A Equoterapia utiliza o cavalo como agente promotor de benefícios físicos e psíquicos. “Esta atividade exige a participação do corpo inteiro, contribuindo, assim, para o desenvolvimento da força muscular, relaxamento, conscientização do próprio corpo e aperfeiçoamento da coordenação motora e do equilíbrio”, explica o veterinário Edmilson Rodrigo Daneze, que está no Programa de Aprimoramento em Clínica e Cirurgia de Grandes Animais, do Hospital-Escola Veterinário mantido pela Faculdade Dr. Francisco Maeda (Fafram).

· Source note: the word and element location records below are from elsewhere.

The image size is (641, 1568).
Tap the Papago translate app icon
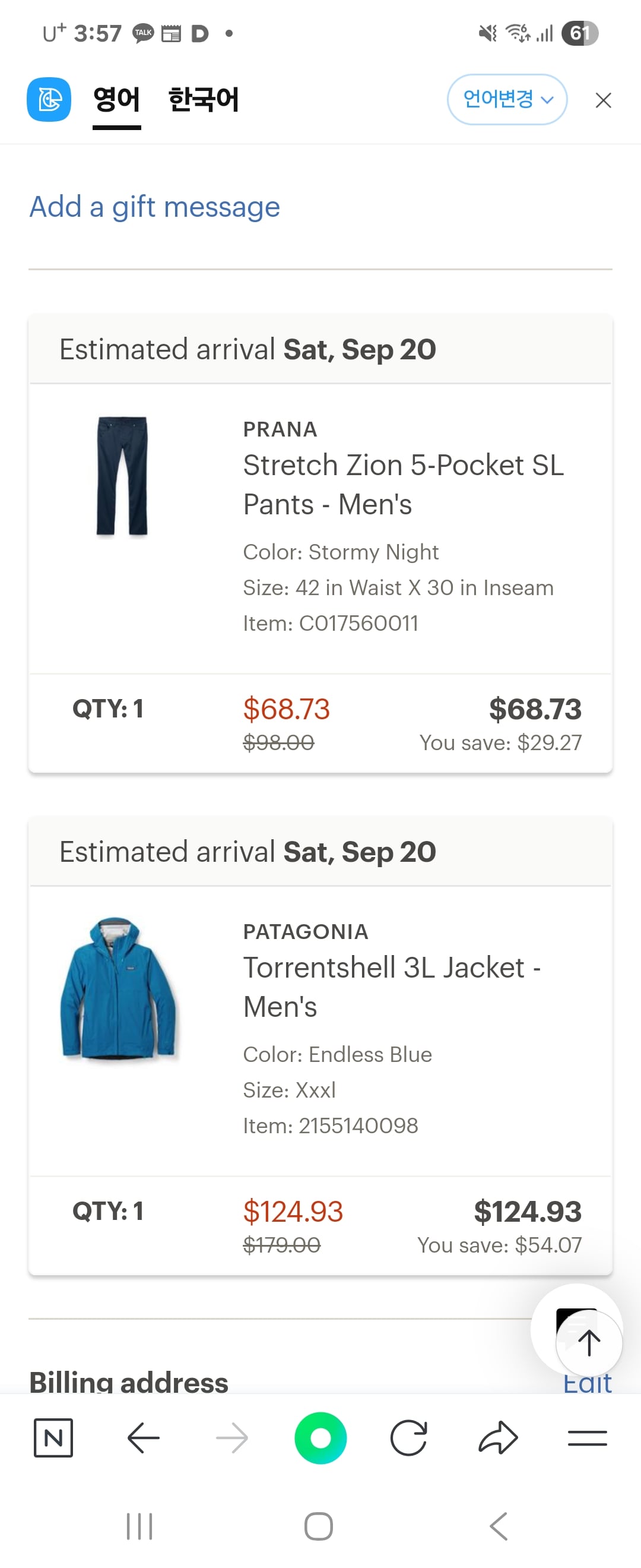click(x=49, y=99)
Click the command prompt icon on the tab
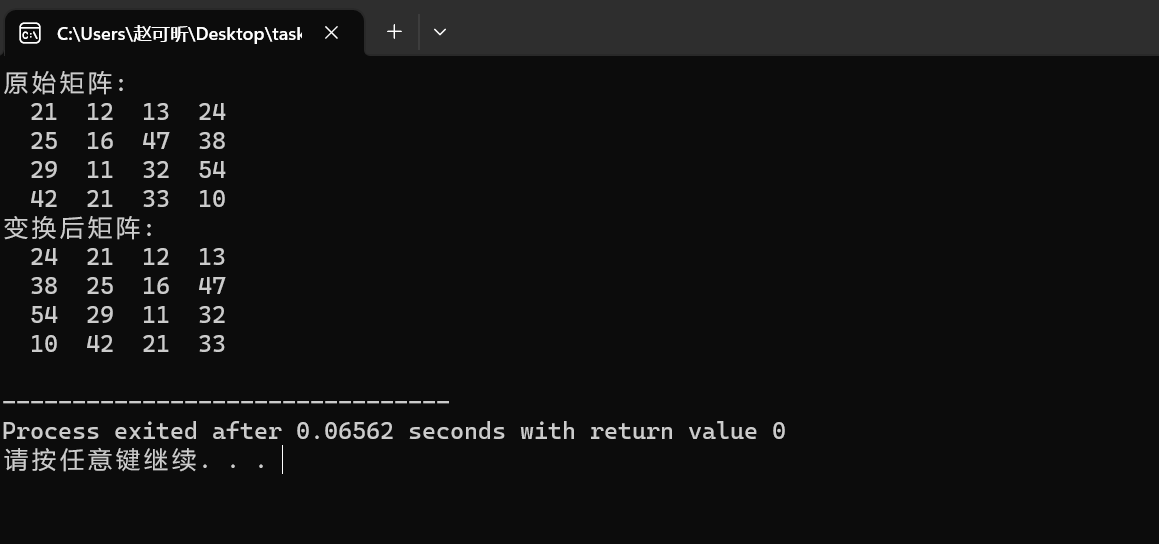 coord(30,33)
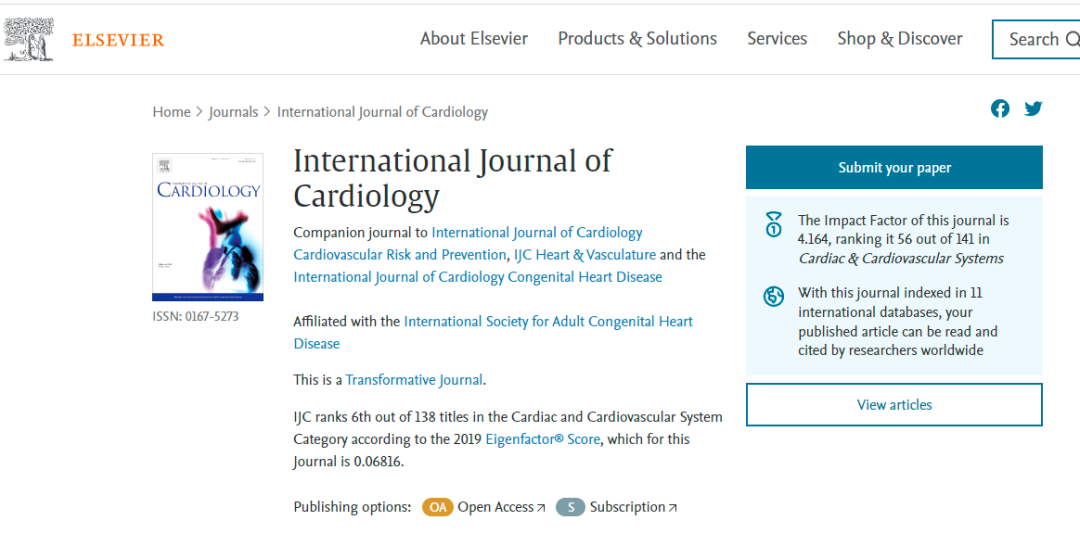1080x546 pixels.
Task: Click the orange OA badge
Action: coord(437,507)
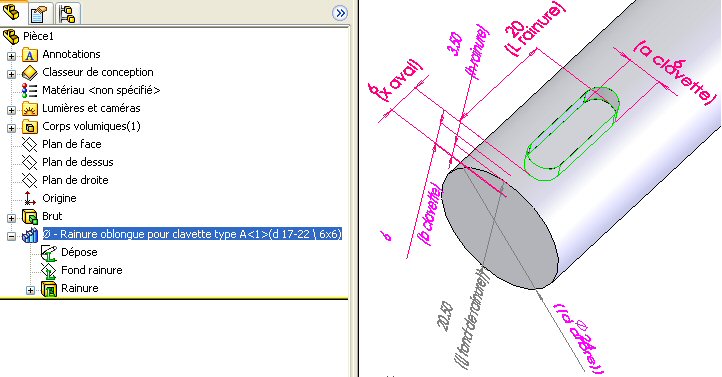Viewport: 722px width, 377px height.
Task: Select the Plan de face plane icon
Action: [29, 145]
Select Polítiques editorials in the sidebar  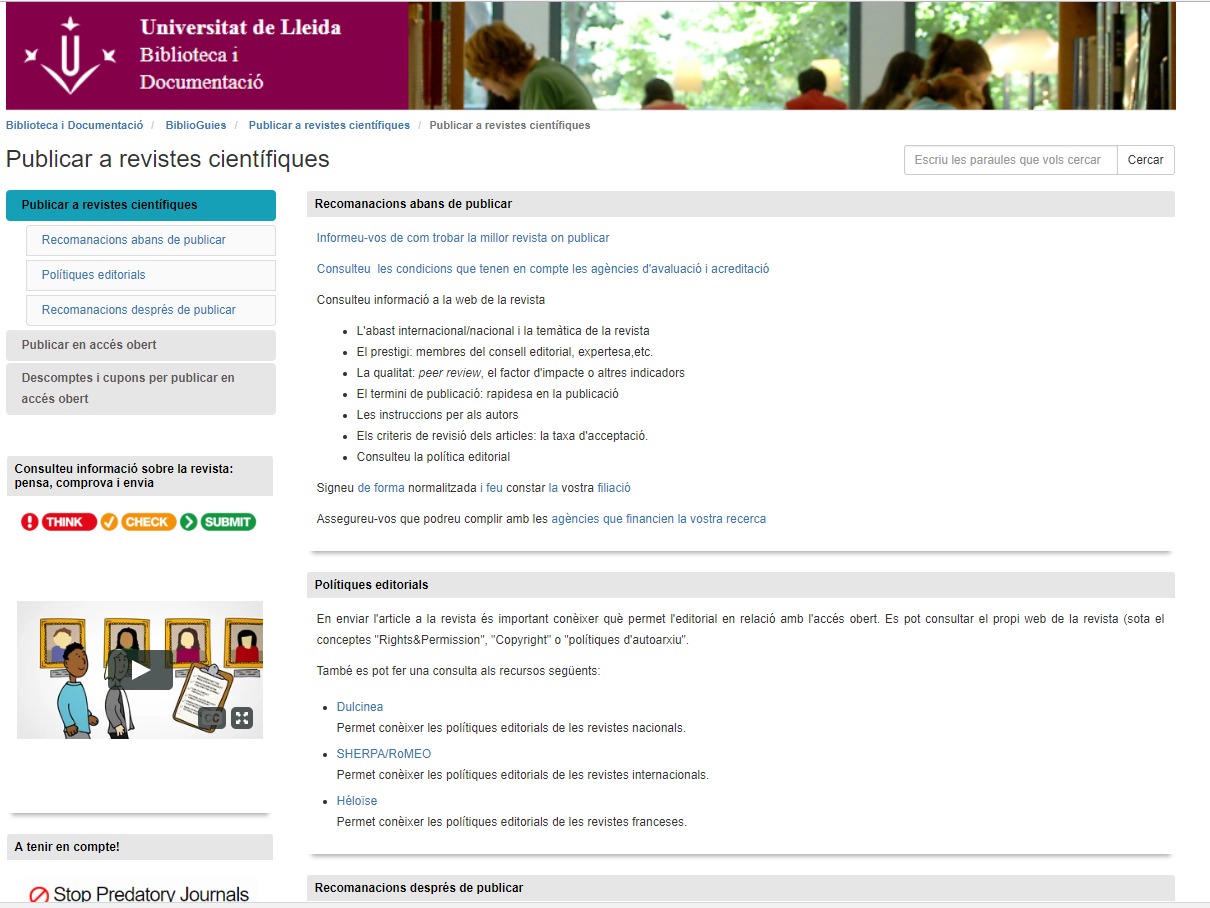click(x=150, y=275)
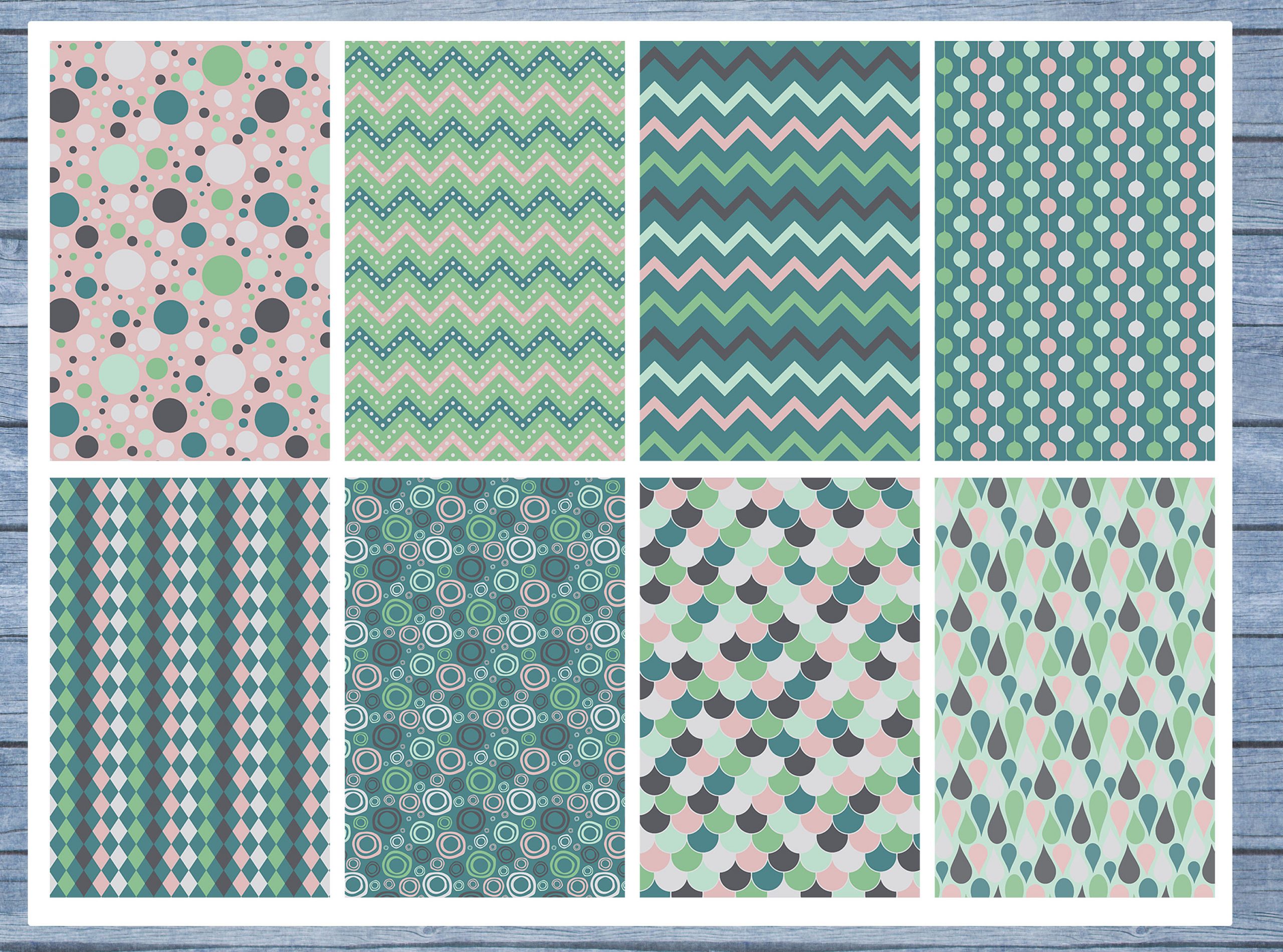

A interação com o cavalo também desenvolve novas formas de socialização, autoconfiança e auto-estima. “O passo do cavalo, quando regular, determina um ritmo que se torna para um embalo para o cavaleiro. Quando o praticante está em cima do cavalo ele é estimulado nos sentidos do tato, olfato, visão e audição automaticamente”, ressalta a veterinária Brunna Louise Nunes de Sousa, que também é aluna do mesmo Programa.
Eles recomendam a equoterapia para o tratamento de portadores de necessidades especiais. “Assim, como qualquer ser humano, estas pessoas têm características individuais. Por isso, torna-se necessário a elaboração de um programa específico e com acompanhamento personalizado”, complementou Danese.